* [Directive]: Write out the records below word for word, from the very beginning through the line that contains "tap(1284, 42)". Leave the pictures out of your copy.

* [Records shown]:
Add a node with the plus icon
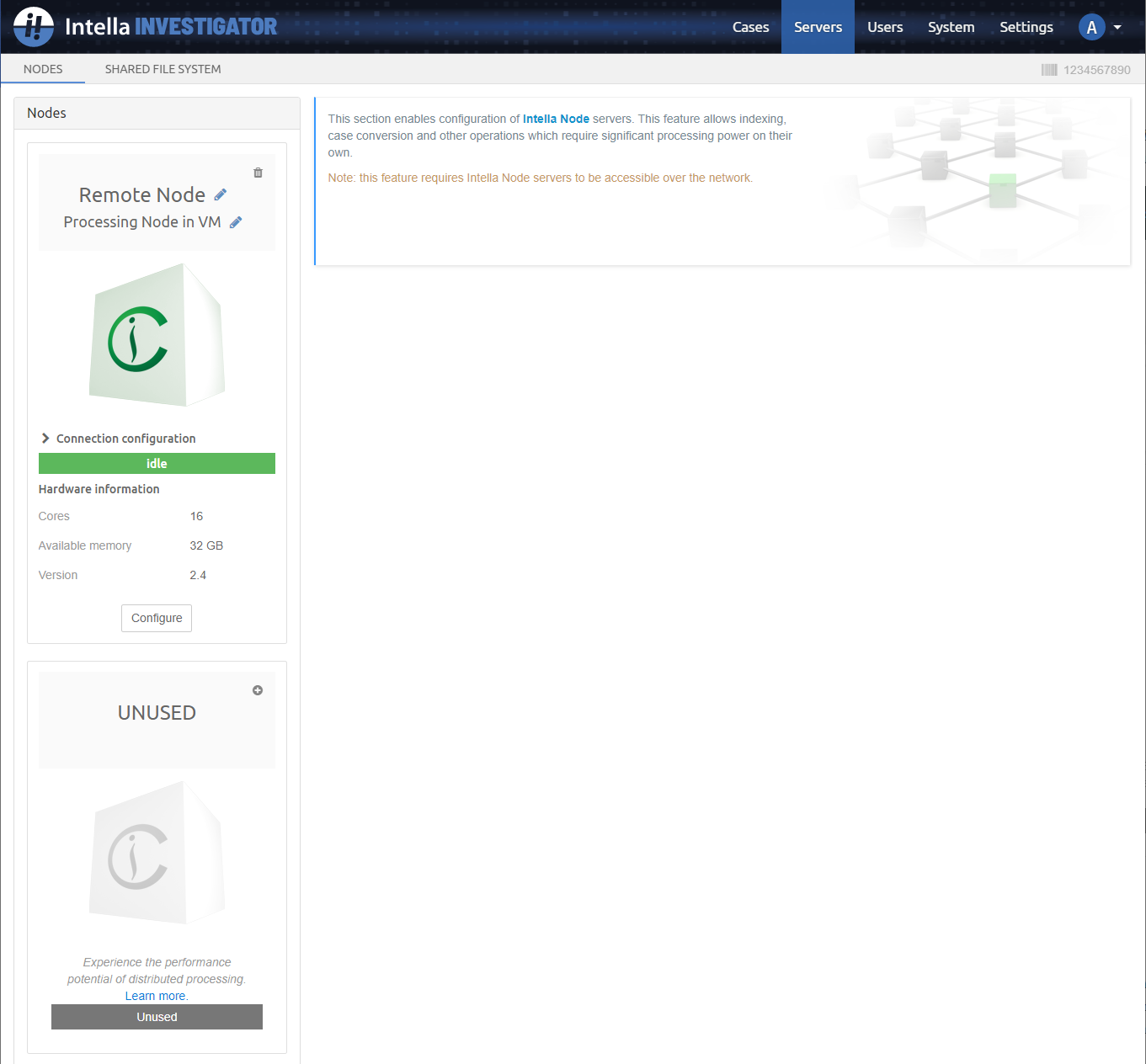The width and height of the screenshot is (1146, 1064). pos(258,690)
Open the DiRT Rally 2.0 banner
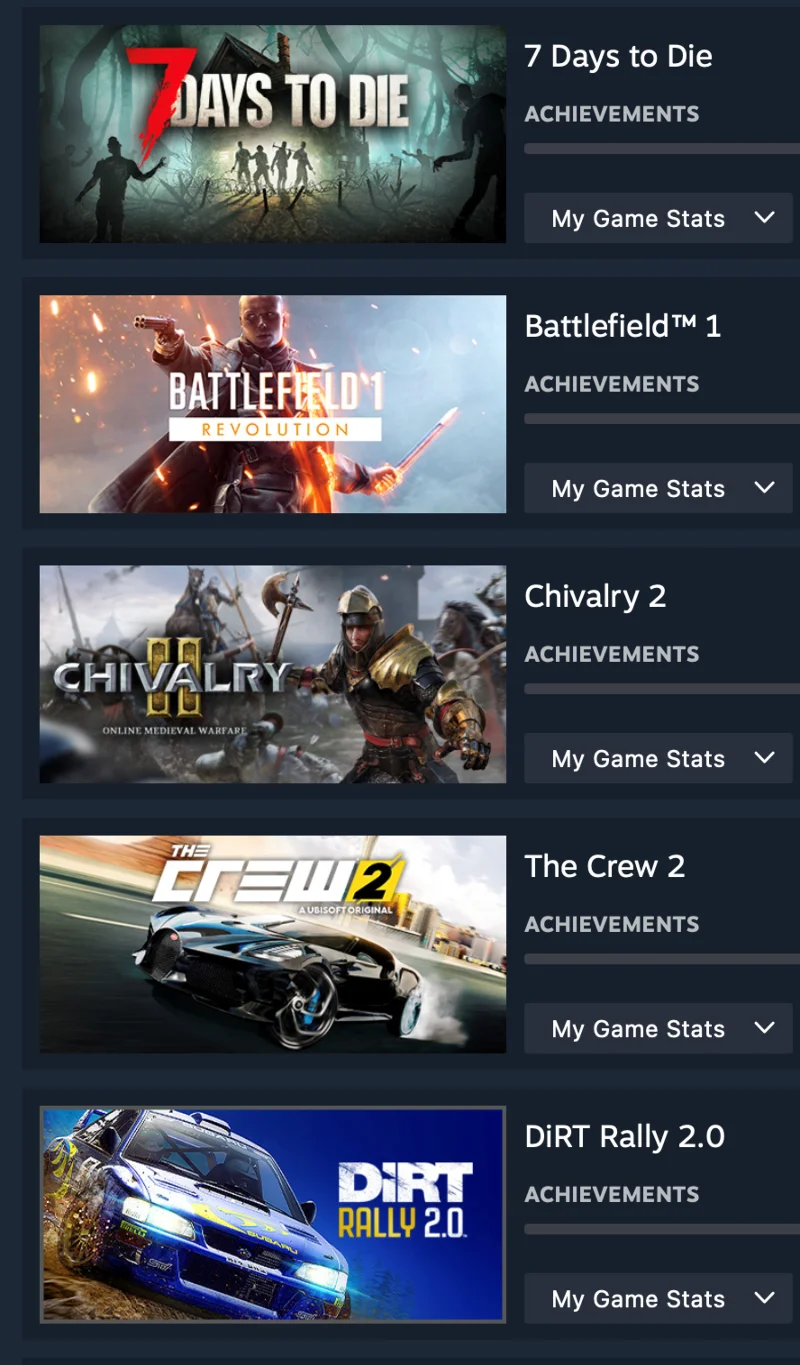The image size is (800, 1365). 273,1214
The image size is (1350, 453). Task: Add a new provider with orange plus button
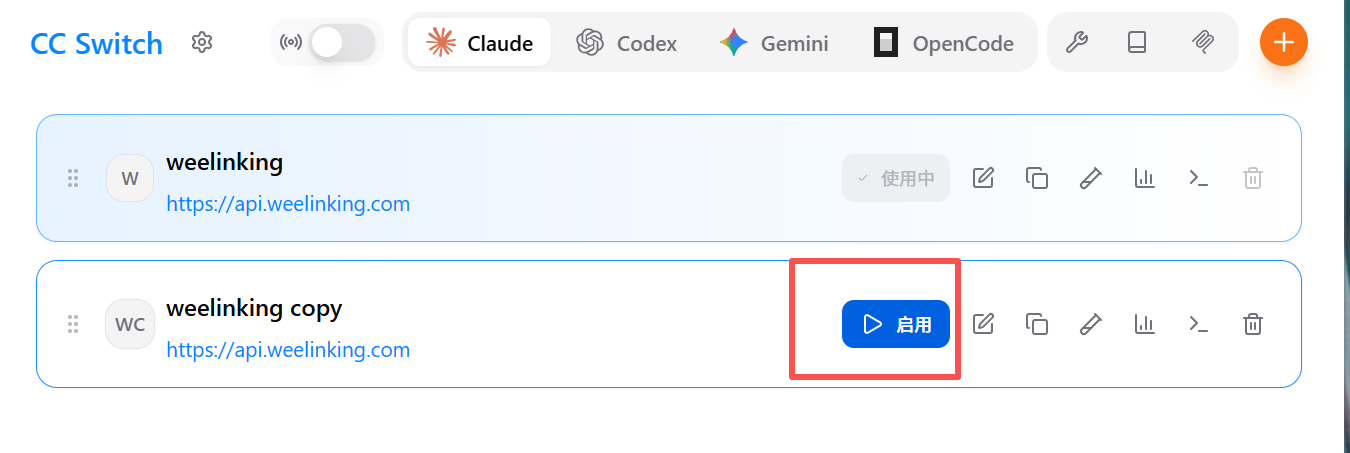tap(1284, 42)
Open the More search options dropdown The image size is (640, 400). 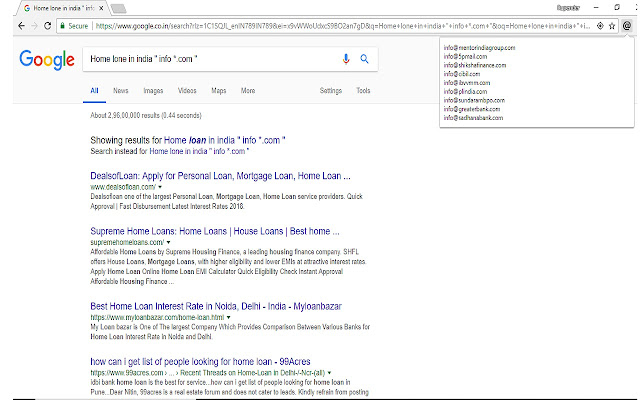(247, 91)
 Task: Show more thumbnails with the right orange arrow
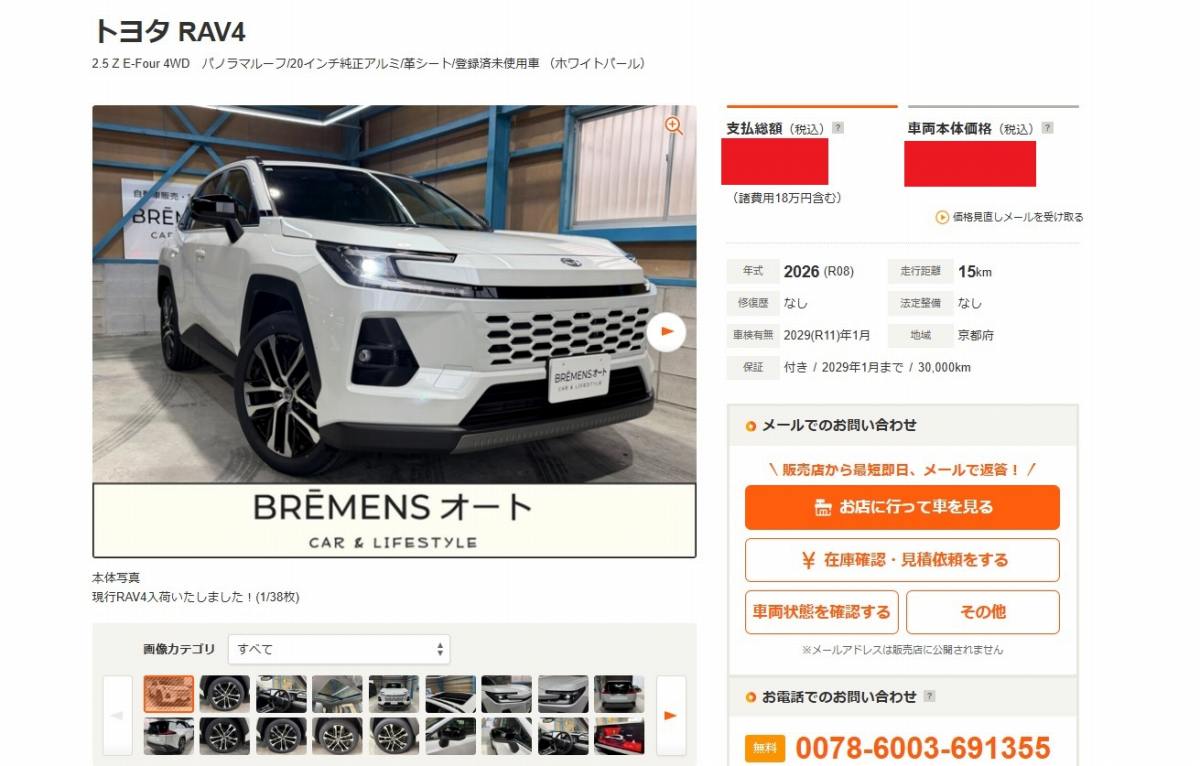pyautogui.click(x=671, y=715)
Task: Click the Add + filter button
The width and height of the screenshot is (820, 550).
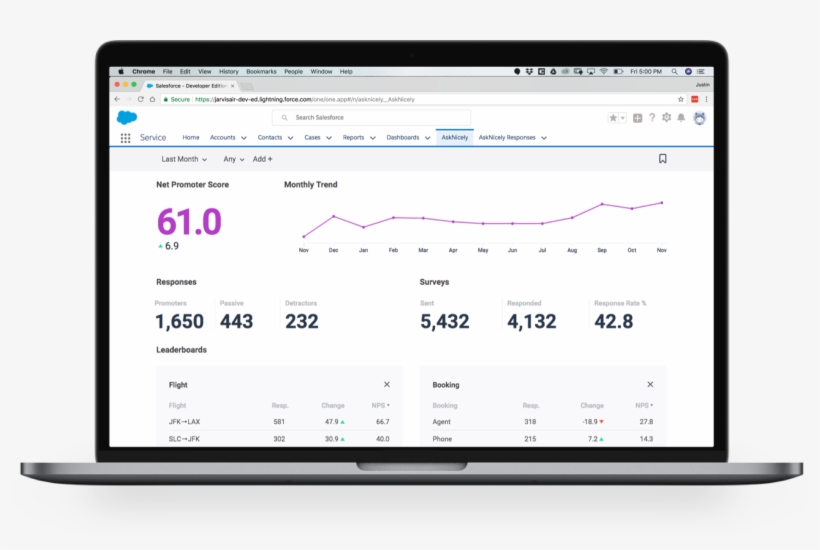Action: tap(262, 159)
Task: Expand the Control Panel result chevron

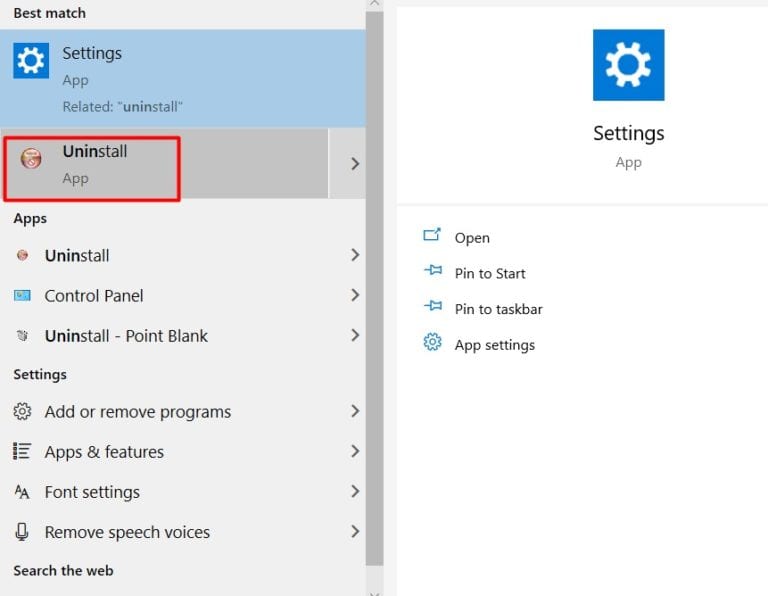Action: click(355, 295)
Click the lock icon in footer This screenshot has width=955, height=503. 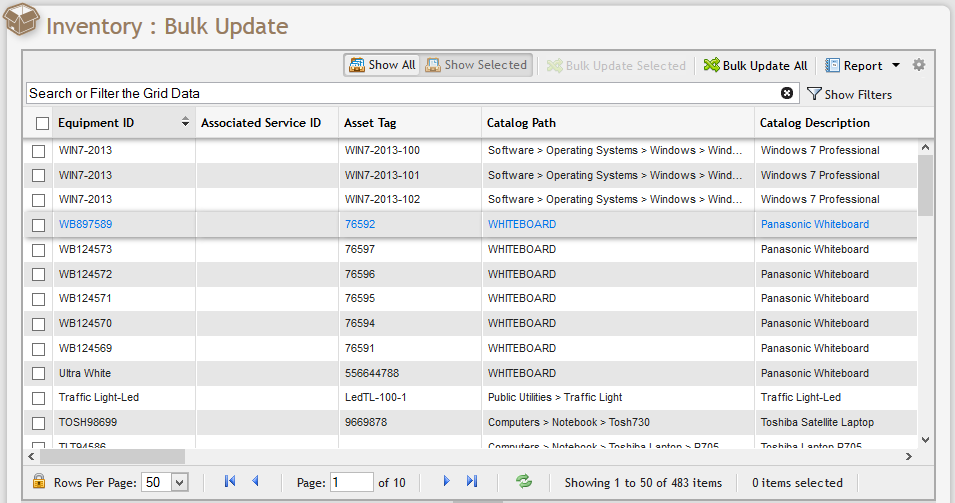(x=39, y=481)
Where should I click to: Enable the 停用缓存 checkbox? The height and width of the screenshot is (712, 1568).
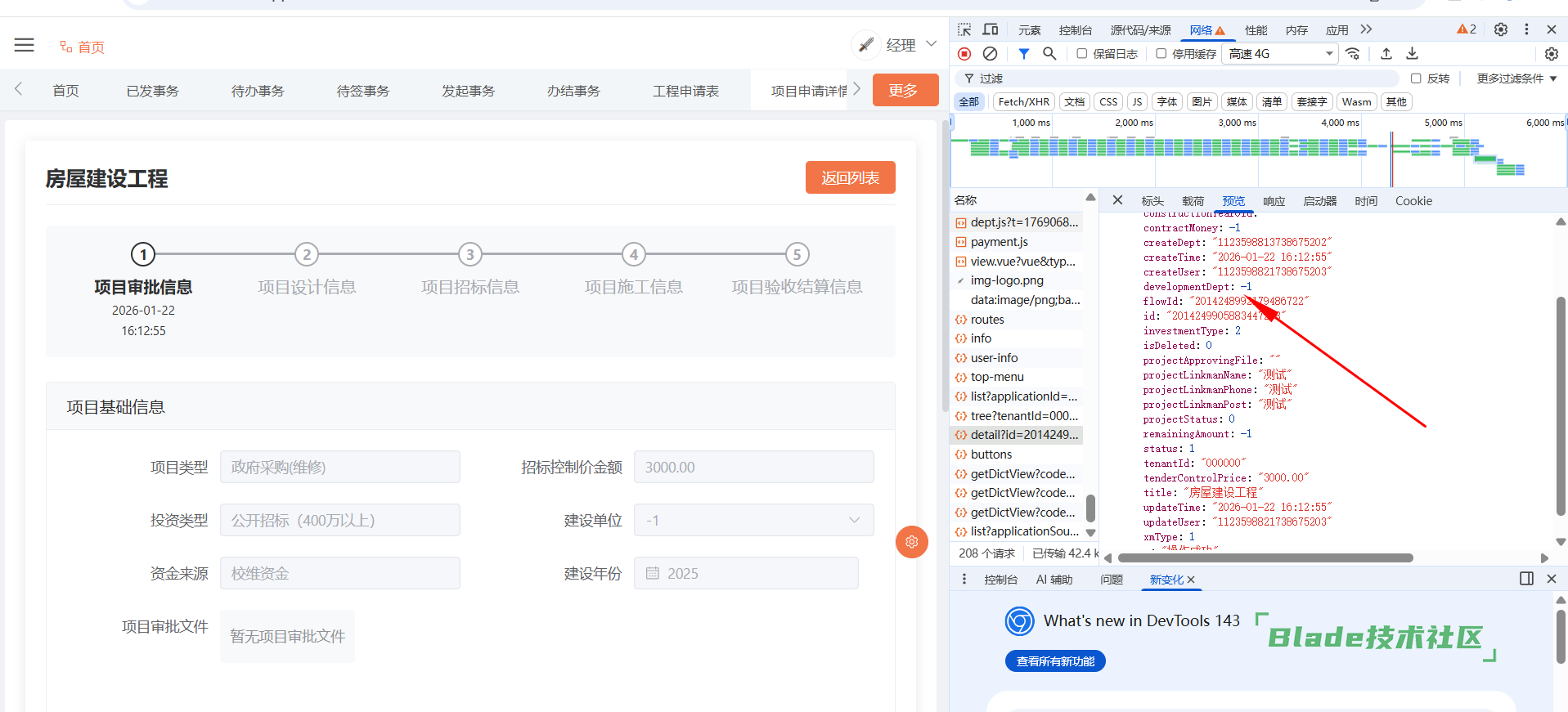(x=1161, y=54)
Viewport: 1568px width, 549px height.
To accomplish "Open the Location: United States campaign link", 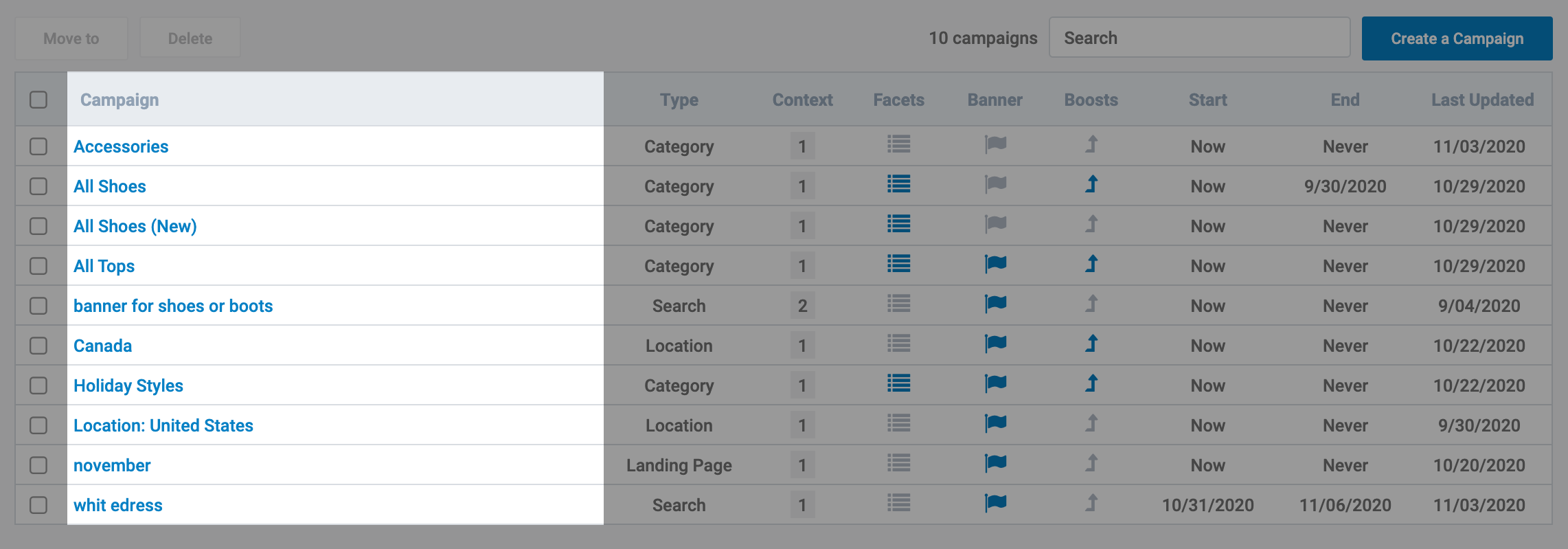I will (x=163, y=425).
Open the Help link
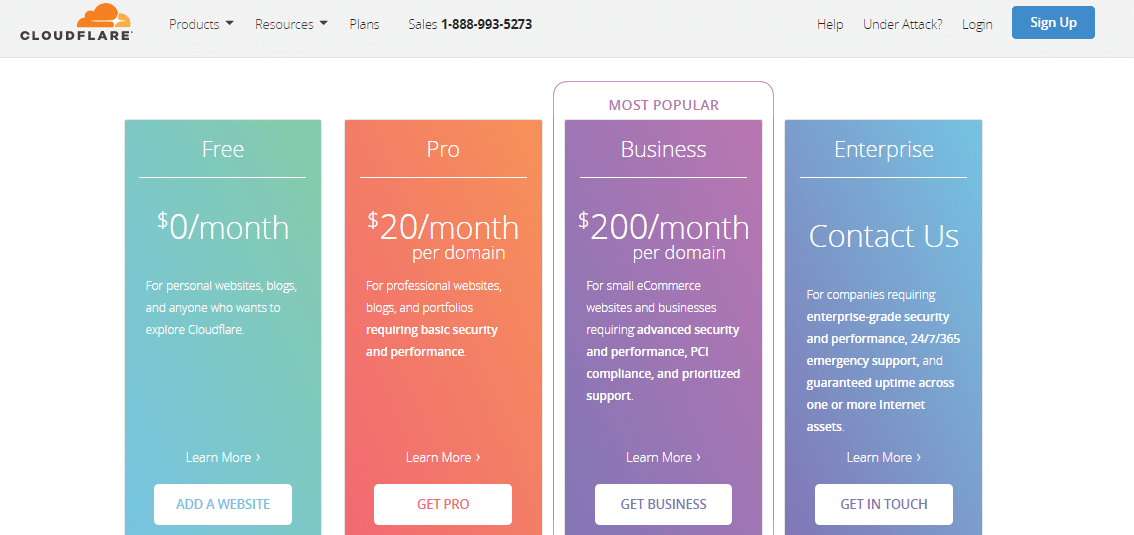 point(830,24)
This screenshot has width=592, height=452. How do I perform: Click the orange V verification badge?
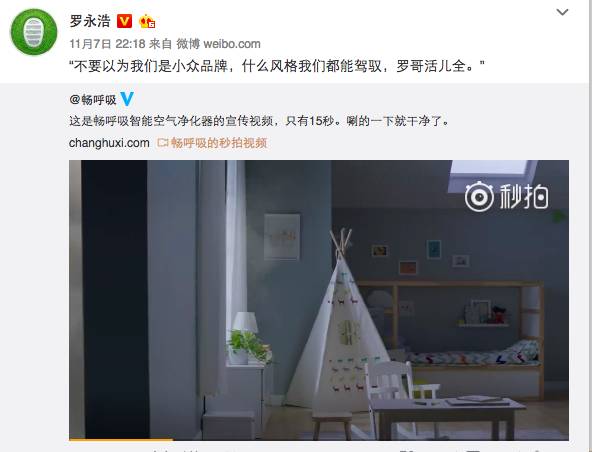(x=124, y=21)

* [Exercise output]:
Add a node with the plus icon
The width and height of the screenshot is (1146, 1064). pos(258,690)
Open the DiRT Rally 2.0 banner
The image size is (800, 1365). 273,1214
The image size is (1350, 453). Task: Add a new provider with orange plus button
tap(1284, 42)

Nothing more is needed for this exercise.